Un vote pour rien? Les élections européennes se sont closes dimanche sur un dramatique constat de décalage entre les enjeux de l’époque et les débats politiques. La campagne, orchestrée autour de partis et de thèmes nationaux, a démontré à quel point l’Europe peine à devenir un objet politique et démocratique à part entière.

Les résultats sont à l’avenant, avec cette montée en puissance des xénophobes, alors même que les politiques migratoires restent pour l’essentiel entre les mains des Etats et non de l’europarlement. Un vote d’autant plus irrationnel qu’aucune frontière n’arrêtera jamais un mouvement aussi naturel que la migration sur une planète profondément inégalitaire. Autant vider la Méditerranée avec une épuisette.
Même la poussée des Verts, en soi réjouissante, demeure à des années-lumière du défi qui nous attend. Un renforcement écologiste, qui plus est contrebalancé par le tassement de leurs seuls véritables alliés de la gauche radicale…

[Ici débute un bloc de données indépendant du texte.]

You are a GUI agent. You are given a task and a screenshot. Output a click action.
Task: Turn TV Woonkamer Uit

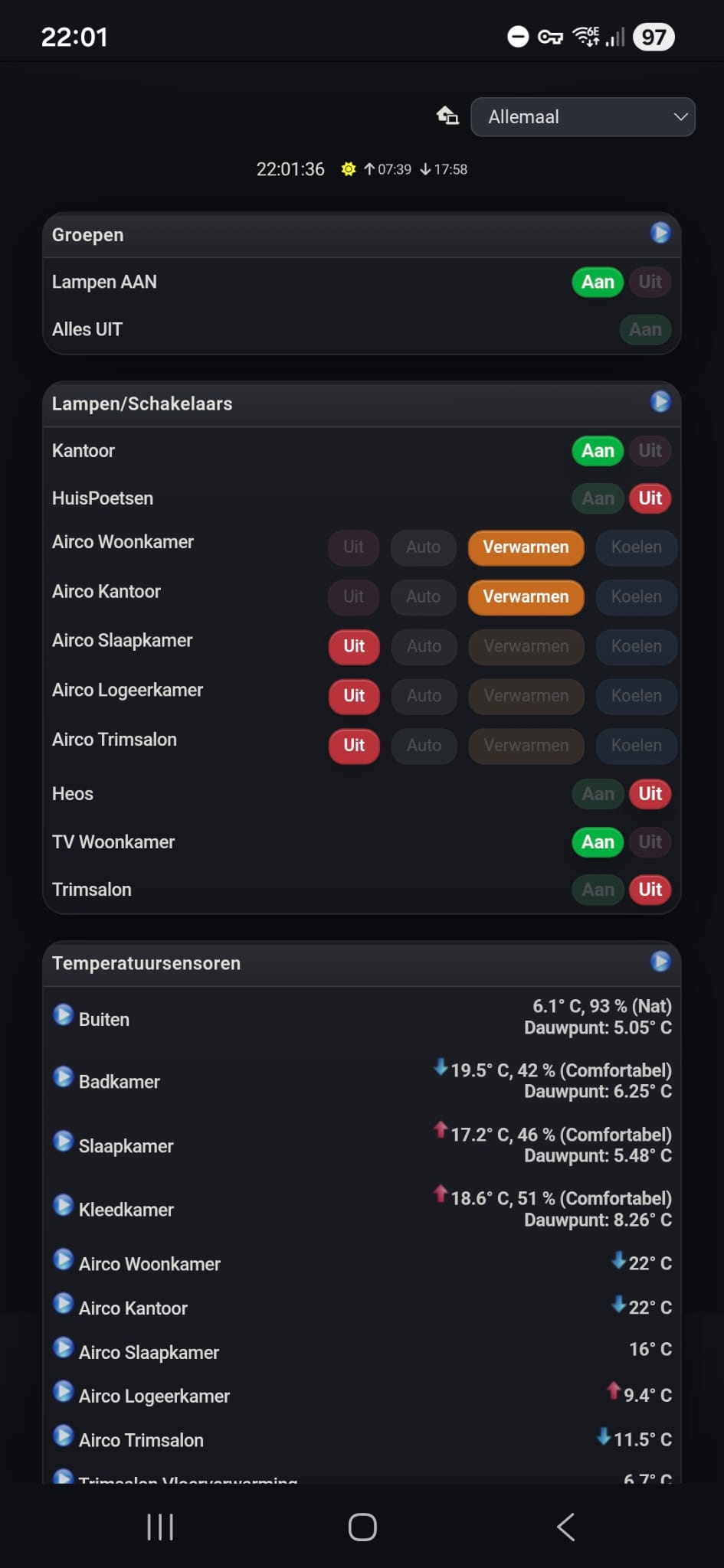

De la politique agricole, des traités de libre-échange, du droit du travail, de la coopération avec le Sud ou des investissements de l’Union européenne, il n’en a quasiment pas été question durant la campagne. Pas plus que du poids des lobbies dans une Europe passée en trois décennies du statut de projet politique supranational à cheval de Troie du démantèlement social et des privatisations.

Quatre ans après la mise à genoux de la Grèce, dont la démocratie était placidement humiliée au cœur de l’été 2015 devant un demi-milliard d’Européens, ces derniers ont donc renouvelé leur soutien à la majorité néolibérale (conservateurs, libéraux, sociaux-démocrates) incarnée durant cinq ans par le patron de la Commission européenne, l’optimisateur fiscal Jean-Claude Juncker. Une législature qui a vu les eurodéputés renforcer le «secret des affaires», refuser d’interdire le glyphosate ou encore, en ratifiant l’accord de libre-échange avec le Canada (CETA), donner la primauté aux tribunaux d’arbitrage et aux intérêts privés sur les lois souveraines.

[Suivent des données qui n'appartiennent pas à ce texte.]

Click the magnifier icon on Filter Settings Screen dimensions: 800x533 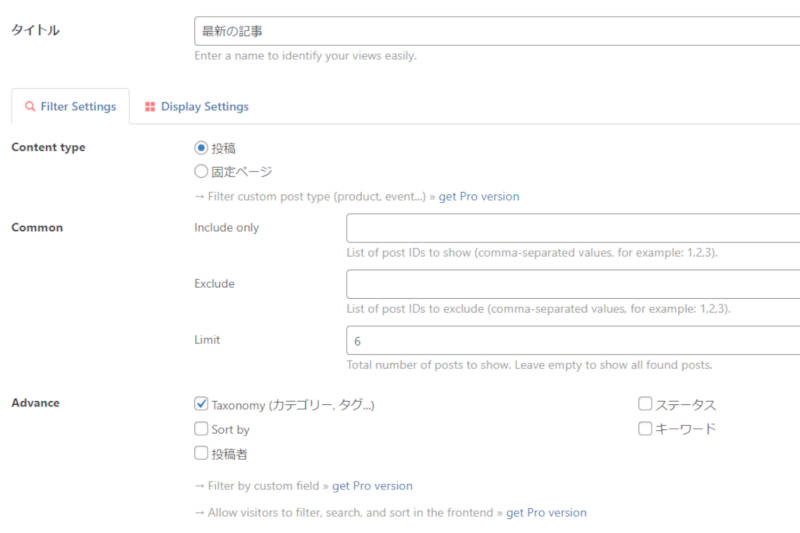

Reste que cette liste de méfaits – et quelques rares réussites, comme les interdictions de la pêche électrique et des objets en plastique à usage unique – démentent le mythe d’un europarlement sans pouvoir. Au fil des réformes, ses élus ont acquis des prérogatives non négligeables, surtout à l’échelle d’un géant qui compte 7% des habitants du globe et pèse plus d’un cinquième de son PIB.

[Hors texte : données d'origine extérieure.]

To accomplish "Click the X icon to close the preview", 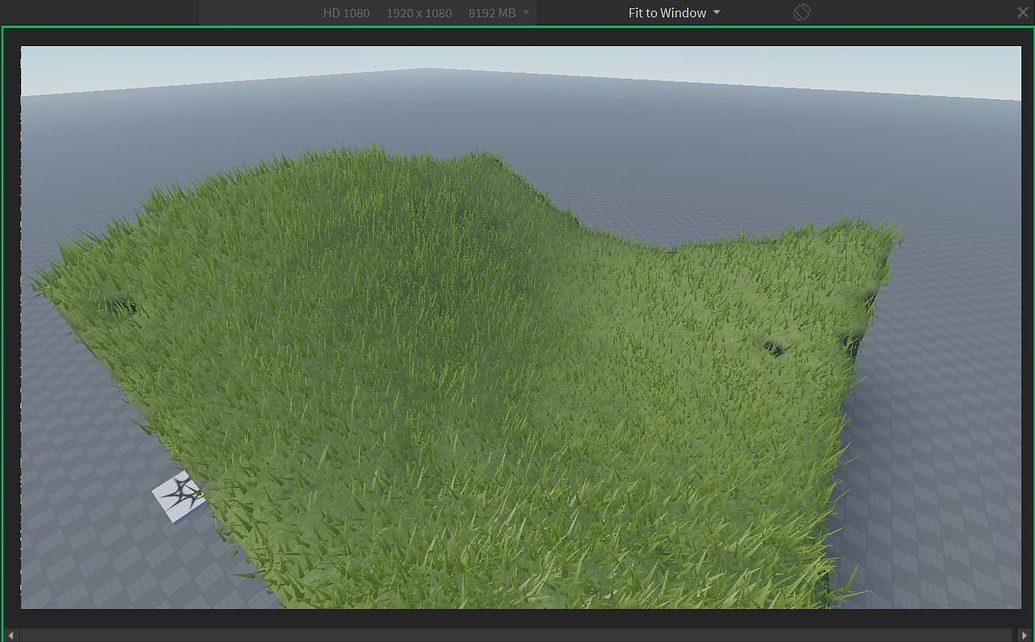I will pos(1023,12).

Rare instant commun de la citoyenneté européenne, ces élections auraient dû, auraient pu, contribuer à la construction d’un contrepouvoir populaire, démocratique, capable de s’opposer au Moloch bureaucratique et aux lobbies régnant à Bruxelles et de faire reculer le sentiment d’impuissance politique. On en demeure loin, très loin. Même si la progression de la participation demeurera malgré tout le signe le plus positif du week-end.